What we need in these situations, when we’re really struggling, is self-compassion. We don’t need more judgment or more strategies for figuring out the situation. Yes, we need to address the other person and their behavior, and yes, we need to decide if and how we can live with this situation if it’s not going to change. But in the moments of triage when we’re really suffering, what we need most is our own loving kindness. In offering Mary permission to let herself have the experience she was having and also, pointing her towards her own self-loving experience of I don’t want this, Mary was able to return home to herself and to her ground. While the situation on the outside might have been the same, her inner world had profoundly transformed. She had somewhere to go inside herself now, a refuge in which she could live in the truth in the midst of whatever was happening in her outer environment.

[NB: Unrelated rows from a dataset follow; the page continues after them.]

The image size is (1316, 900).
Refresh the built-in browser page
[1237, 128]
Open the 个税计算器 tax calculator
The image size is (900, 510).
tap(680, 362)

Furthermore, I knew that Mary’s body-knowing of I don’t want to be treated this way would prove to be a far more powerful guide and motivator than anything our minds could come up with. I trust and know (from experience) that when we let things be as they are, feel what we’re actually feeling, without judgment, and simultaneously allow ourselves to feel the heart’s authentic I don’t want this, the process itself reveals our next right step; we are led to know what we need to know. How and why this happens remains for me the great mystery and magic that is this thing we call truth.

Tips for Dealing with Passive Aggression

  1. Don’t fall into guilt.The passive-aggressive character will play the part of the victim. Be mindful not to step into the role of the perpetrator, the bad one. Remind yourself, you are not that.
  2. Give yourself permission to have the experience you’re having, to be affected by their behavior. When we’re around aggression (regardless of whether it’s direct or buried), we feel it. Don’t judge yourself for having a response; it comes with being human!
  3. Tap into self-compassion.Feel your heart’s genuine I don’t want to be treated this way. Drop into this feeling on your own, and when their behavior is unkind. It’s your refuge; let it guide you in how to respond.